Quizás por eso el lenguaje político actual es tan ambiguo. Navegando entre alturas y bajuras, como que le sobra tiempo, tal vez lo más escaso en las tierras bajas, y se mueve en el presente eterno de la alta ciudad. ´Estamos trabajando incansablemente´, ´damos todo nuestro esfuerzo´, son declaraciones que parecen cuidar activamente las bajuras, pero en su eterno presente sin promesa terrenal, generan la sospechosa ambivalencia de ´rezamos incesantemente por ustedes´.

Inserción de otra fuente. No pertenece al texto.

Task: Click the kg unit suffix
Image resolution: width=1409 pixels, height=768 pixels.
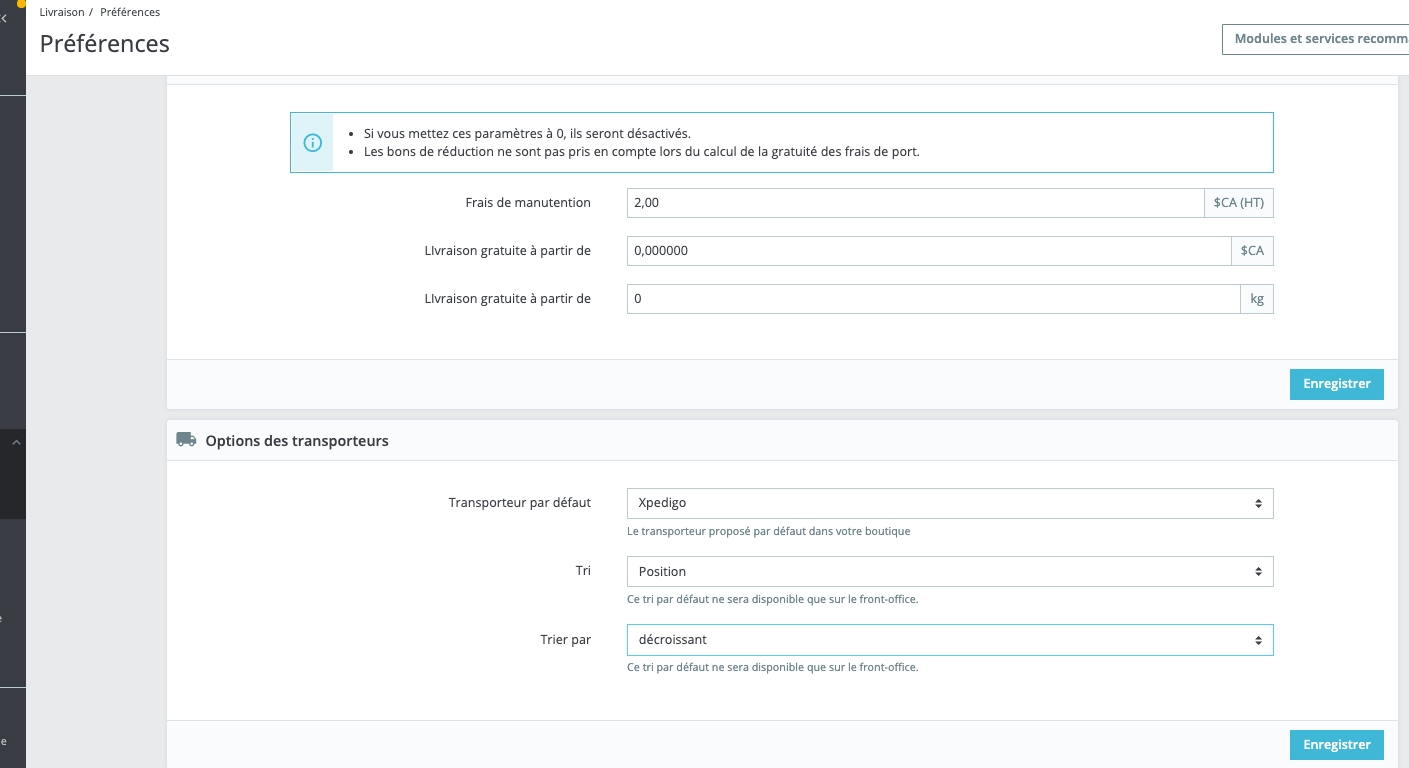Action: click(1257, 299)
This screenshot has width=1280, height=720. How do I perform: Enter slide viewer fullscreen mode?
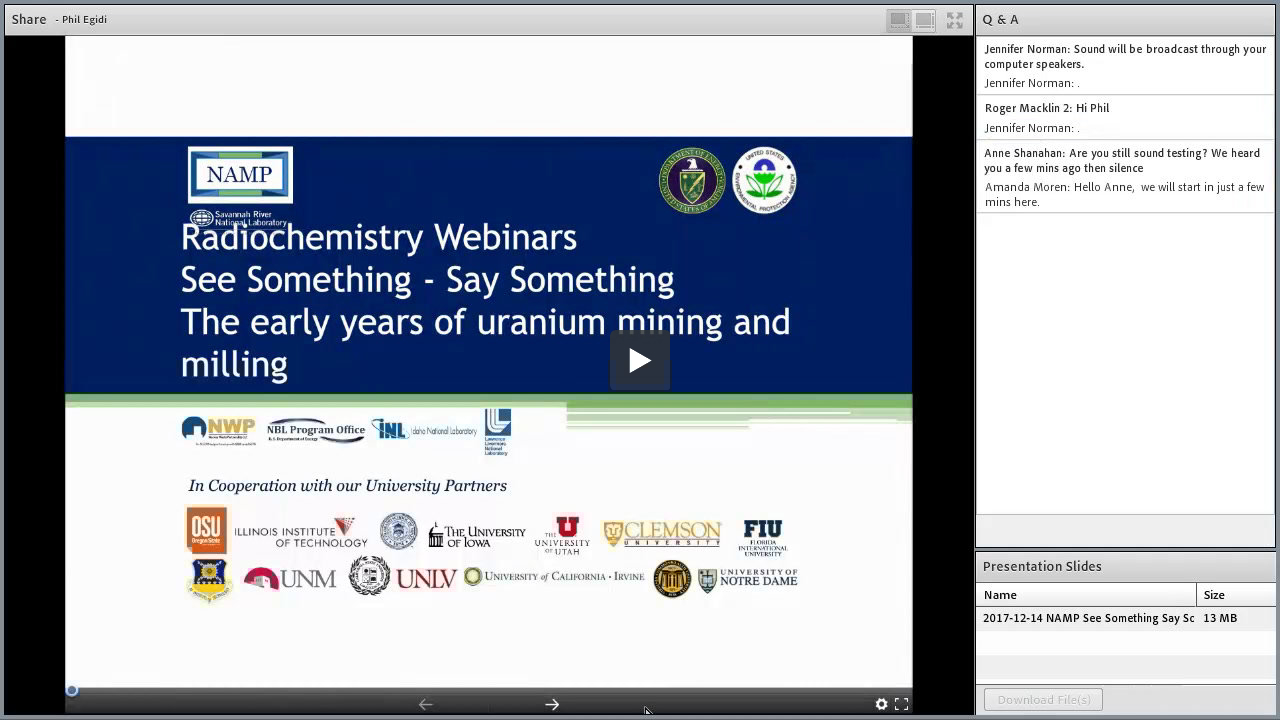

Ambiguo, y creador por declaración desde lo alto de lo democrático, lo inclusivo, lo feminista, lo solidario, lo patriota. Y, también predicante, nos llama repetidamente a ´reflexionar´, a hacerlo ´con profundidad´ o ´con altura de miras´, ciertamente una acción política de altura más bien inactiva aquí abajo. Y con tintes moralistas, abunda en proclamar mandamientos como ´es inaceptable que…´cuando los pecados que no deberían aceptarse ocurren por enésima vez.

Los herederos de Agustín hacen lo mismo. Es que la prédica de alturas la tiene fácil, puede exigirles a las bajuras que se comporten a la altura a sabiendas de que es imposible, sin tomar más responsabilidad en éstas que seguir predicando. 

La prédica es una petición de superioridad moral, epistemológica y ontológica. Pero como ocurre habitualmente con los predicadores, poco después de nuestra adolescencia descubrimos que son un tanto incompetentes para habitar en el blend santo y demoníaco de las enrarecidas tierras bajas. Un tantico infantiles. Dejan caer desde púlpitos en las alturas simplicidades que no funcionan abajo, estándares imposibles, quizás precisamente para recubrir con quejas arrogantes su incompetencia e infantilismo. Para esconder su impotencia sin avergonzarse, el lenguaje predicante de alturas cuenta con la presencia demoníaca, ´el mundo es complejo´, cuando, a menudo, no sabe qué hacer. Y con una entereza digna del gordo Loyola, llama a persistir luchando porque la salvación final es cosa de tiempo. 

Sin embargo, también es cosa de tiempo para que las ciudadanas puedan cacharse que las alturas son más arrogancia e incompetencia que otra cosa. Pero la firme es que no es llegar y arreglar el mundo desde un centro de poder con tan pocas calorías como el estado nacional. Agustín se la cachó clarita y salió jugando.